Site icon Satellite News Network

What is the big rip, and can we stop it?

Imagine a future where the universe, all too soon, tears itself apart. Eventually, space-time is torn asunder, rendering the universe uninhabitable.

Imagine a future where the universe, all too soon, tears itself apart. First come the clusters, with their galaxies pulled away from each other. Then, the galaxies dissolve. Then the star systems and the planets. And then atoms themselves. Eventually, spacetime is torn asunder, rendering the universe uninhabitable.

This is a potential future known as the Big Rip. It sounds scary and almost impossible to imagine, but the truly horrifying part is that some evidence seems to be pointing directly toward that fate.

Related: Was Einstein wrong? The case against space-time theory

Phantom energy

A quarter century ago, astronomers discovered dark energy, which is the name given to the apparent accelerated expansion of the universe. This dark energy is deeply mysterious; we do not currently understand what causes it, where it came from or what it’s going to do. But that hasn’t stopped theorists from guessing.

The simplest thing dark energy could be is a so-called cosmological constant. In this simple picture, dark energy is a substance that permeates all of space and time. There’s dark energy everywhere, including in the room you’re in right now. This dark energy is perfectly constant. It’s exactly the same all through space and time. This substance causes the expansion of the universe to accelerate, but otherwise, it never changes.

Another possibility is that the substance behind dark energy can double back on itself, causing itself to amplify with time. This situation is known as phantom dark energy (or just phantom energy). In this case, the acceleration would go up with time.

Read more: 25 years after its discovery, dark energy remains frustratingly elusive

Ghosts in the machine

This ramping up of the acceleration, ironically, would make the observable universe far smaller. That’s because the velocity between any two points would continue to grow, even beyond the speed of light. In this scenario, galaxies would fly away from each other so quickly that they would never see each other again. This would make the observable limit of what we could see shrink with time in an uncontrolled way.

If two points were ripped apart faster than light, they would no longer interact through any force of physics. Whereas a constant dark energy would leave behind already-intact objects, like clusters of galaxies, phantom energy could tear them apart. In a finite amount of time, billions of years from now, clusters would tear apart, followed by ever-smaller objects. Even atomic and nuclear bonds would not withstand the onslaught.

Eventually, space itself would dissolve in an event known as the Big Rip. Any two points, no matter how close, would be ripped infinitely far away from each other. The very structure of space-time, the causal foundations that make our universe work, would no longer behave. The universe would just break down.

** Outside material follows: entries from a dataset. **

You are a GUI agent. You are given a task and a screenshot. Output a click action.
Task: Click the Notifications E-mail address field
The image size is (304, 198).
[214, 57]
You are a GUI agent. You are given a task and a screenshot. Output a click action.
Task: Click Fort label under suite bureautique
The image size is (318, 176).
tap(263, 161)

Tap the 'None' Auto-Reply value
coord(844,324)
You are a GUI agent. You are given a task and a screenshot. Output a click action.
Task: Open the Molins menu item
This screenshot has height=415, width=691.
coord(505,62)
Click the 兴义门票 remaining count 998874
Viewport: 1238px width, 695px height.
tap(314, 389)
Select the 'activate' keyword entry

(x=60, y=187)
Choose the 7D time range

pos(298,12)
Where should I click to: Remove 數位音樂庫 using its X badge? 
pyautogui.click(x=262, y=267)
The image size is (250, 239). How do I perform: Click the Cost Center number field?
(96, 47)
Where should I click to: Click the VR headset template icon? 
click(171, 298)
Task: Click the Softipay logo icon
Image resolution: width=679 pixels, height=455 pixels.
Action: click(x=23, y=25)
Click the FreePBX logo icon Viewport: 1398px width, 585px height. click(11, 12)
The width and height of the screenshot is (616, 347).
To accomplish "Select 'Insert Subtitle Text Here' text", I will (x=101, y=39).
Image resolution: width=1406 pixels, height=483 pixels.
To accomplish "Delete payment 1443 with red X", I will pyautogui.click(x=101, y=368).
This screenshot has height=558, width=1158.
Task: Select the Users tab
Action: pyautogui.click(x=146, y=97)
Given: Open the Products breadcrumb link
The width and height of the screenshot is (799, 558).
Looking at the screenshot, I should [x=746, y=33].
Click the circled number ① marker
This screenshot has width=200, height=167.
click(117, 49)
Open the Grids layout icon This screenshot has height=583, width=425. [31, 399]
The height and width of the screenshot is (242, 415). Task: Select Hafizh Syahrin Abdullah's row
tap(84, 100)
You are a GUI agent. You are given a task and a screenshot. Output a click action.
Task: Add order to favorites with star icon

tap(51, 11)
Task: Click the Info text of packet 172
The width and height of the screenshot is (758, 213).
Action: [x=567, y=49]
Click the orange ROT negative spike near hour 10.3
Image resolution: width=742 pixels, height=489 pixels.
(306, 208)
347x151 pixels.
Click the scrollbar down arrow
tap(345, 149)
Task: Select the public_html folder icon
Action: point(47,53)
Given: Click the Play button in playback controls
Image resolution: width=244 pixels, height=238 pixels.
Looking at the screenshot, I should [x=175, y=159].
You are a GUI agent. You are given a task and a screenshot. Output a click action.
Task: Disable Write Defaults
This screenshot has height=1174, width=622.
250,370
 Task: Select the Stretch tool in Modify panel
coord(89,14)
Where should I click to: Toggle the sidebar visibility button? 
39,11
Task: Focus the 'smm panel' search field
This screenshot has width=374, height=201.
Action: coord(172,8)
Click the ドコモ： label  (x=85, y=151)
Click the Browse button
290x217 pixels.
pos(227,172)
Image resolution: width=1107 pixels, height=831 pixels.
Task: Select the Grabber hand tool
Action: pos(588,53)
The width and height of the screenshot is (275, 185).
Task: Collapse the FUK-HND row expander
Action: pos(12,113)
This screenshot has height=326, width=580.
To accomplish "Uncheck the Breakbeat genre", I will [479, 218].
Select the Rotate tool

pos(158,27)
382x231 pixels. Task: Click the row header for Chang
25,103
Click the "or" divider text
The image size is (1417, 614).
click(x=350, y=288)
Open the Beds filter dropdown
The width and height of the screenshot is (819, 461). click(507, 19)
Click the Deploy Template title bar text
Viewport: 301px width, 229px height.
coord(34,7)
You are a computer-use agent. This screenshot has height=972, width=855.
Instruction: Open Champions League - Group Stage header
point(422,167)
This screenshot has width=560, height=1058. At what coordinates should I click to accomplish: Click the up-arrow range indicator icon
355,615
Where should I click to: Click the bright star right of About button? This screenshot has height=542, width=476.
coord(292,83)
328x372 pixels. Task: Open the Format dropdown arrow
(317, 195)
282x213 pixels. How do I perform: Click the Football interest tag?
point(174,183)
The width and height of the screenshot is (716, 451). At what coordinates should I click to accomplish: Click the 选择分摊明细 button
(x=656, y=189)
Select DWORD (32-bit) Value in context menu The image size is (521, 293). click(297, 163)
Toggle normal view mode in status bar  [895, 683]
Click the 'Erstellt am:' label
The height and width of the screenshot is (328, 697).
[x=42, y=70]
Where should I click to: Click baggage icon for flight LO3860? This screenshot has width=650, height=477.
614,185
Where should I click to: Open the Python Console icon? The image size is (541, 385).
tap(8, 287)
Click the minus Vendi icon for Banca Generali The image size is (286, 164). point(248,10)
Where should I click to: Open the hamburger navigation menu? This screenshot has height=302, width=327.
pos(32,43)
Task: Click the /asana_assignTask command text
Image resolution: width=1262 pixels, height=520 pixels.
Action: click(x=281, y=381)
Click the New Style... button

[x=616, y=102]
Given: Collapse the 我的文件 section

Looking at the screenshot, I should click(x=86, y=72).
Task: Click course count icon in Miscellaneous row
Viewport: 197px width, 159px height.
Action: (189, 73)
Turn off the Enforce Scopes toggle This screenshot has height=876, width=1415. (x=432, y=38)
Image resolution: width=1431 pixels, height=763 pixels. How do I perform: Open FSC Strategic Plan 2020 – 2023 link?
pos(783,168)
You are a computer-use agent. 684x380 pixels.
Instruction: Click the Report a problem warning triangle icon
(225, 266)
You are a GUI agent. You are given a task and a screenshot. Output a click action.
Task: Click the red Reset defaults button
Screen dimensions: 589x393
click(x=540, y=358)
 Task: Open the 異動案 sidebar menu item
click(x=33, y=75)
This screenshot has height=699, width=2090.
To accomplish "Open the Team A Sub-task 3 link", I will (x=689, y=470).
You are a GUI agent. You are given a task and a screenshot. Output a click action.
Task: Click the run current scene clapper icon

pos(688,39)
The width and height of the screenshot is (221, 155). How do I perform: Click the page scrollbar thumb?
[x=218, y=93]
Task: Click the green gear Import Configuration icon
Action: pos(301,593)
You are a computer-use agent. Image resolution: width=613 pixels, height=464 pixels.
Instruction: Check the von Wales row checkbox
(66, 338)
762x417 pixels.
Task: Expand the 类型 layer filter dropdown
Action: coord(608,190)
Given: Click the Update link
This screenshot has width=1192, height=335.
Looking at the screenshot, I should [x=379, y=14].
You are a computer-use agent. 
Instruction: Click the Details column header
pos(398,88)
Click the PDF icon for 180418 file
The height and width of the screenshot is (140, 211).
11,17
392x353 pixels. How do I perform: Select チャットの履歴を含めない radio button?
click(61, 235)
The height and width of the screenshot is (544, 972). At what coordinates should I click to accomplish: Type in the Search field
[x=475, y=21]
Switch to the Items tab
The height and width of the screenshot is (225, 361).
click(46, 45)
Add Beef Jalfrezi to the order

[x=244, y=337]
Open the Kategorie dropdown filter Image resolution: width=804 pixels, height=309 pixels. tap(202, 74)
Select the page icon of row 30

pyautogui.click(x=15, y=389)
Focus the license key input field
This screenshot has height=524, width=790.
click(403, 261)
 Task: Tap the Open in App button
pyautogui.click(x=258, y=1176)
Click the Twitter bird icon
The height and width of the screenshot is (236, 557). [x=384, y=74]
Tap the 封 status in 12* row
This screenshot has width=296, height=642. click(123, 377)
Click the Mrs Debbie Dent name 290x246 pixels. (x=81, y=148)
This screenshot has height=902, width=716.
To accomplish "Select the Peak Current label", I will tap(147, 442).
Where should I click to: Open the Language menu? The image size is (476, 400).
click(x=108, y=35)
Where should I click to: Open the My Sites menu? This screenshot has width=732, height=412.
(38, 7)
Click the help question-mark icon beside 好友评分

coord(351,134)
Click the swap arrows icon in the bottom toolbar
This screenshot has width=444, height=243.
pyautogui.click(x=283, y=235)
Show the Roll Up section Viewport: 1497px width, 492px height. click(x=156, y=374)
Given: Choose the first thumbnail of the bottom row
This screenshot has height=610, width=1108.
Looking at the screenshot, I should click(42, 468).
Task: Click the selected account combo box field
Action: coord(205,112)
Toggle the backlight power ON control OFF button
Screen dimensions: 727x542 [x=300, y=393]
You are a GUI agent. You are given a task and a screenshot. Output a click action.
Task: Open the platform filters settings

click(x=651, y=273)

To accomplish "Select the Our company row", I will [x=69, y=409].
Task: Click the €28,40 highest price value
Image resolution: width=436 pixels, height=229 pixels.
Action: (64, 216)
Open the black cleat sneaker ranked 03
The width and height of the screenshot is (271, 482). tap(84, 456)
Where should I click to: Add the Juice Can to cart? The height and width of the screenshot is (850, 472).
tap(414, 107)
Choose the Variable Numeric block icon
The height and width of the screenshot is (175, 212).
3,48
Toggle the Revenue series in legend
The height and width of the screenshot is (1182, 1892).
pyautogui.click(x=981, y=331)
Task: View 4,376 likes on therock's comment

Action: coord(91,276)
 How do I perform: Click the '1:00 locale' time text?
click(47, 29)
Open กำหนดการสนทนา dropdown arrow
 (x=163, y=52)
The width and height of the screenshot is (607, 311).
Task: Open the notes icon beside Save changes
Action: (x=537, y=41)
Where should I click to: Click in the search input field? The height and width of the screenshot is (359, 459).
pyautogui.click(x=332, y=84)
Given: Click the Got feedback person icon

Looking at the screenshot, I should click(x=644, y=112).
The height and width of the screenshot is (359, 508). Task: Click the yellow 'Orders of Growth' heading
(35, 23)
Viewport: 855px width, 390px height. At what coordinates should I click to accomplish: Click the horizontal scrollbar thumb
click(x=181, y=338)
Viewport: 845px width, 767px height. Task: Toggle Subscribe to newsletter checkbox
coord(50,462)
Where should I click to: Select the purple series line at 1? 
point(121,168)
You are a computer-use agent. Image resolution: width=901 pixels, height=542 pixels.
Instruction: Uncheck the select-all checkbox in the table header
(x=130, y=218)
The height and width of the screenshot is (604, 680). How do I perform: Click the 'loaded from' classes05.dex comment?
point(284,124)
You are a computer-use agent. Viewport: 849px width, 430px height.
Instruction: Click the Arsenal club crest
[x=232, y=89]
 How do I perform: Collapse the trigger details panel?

However, luckily, most physicists do not believe this scenario can actually happen. For one, it’s unclear how this process of ripping interacts with the other laws of physics. For example, quarks cannot be torn apart — when you attempt to do so, you need so much energy that new quarks materialize out of the vacuum. So ripping apart quarks just might lead to other, interesting interactions.

Also, phantom energy doesn’t behave according to normal physics. To make this work, the phantom substance has to have negative kinetic energy. But negative kinetic energy usually doesn’t happen in the universe — an example of this would be a ball naturally rolling uphill — so this would be a pretty major exception to our established understanding of physics.

An artist’s conception of dark matter scattered throughout the universe. (Image credit: Getty images)

Evidence for the Big Rip

For decades, astronomers have been attempting to measure the strength of dark energy. They do this through a number known as the equation of state parameter, which, for the dark energy substance, measures the ratio of its pressure to its energy density. A cosmological constant corresponds to a parameter equal to -1, while a phantom energy scenario is anything with this parameter being less than -1.

So far, all astronomical measurements are compatible with a cosmological constant, an equation of state parameter of -1. But strangely, all those same measurements, year after year, prefer a value slightly less than -1. All of those measurements have uncertainties, which include the “boring” case of a cosmological constant, but it’s intriguing that the data seem to prefer a phantom energy universe.

Some physicists believe that further evidence will pull us away from the phantom scenario, firmly into the safety of a cosmological constant. Others, however, are taking this as a sign that the universe might be telling us something interesting. Perhaps there is some combination of physics allowed by current laws that gives the appearance of phantom energy. (For example, if you kick a ball hard enough, it can temporarily go uphill.) Or perhaps there are some brand-new physics that seem impossible now but will make sense with new understanding.

But even if we do have a phantom energy scenario, it’s not like the universe is going to tear itself apart anytime soon. With the known measurement constraints, the Big Rip wouldn’t play out for hundreds of billions of years. So, in the meantime, we can enjoy the nice, calm, steady cosmos.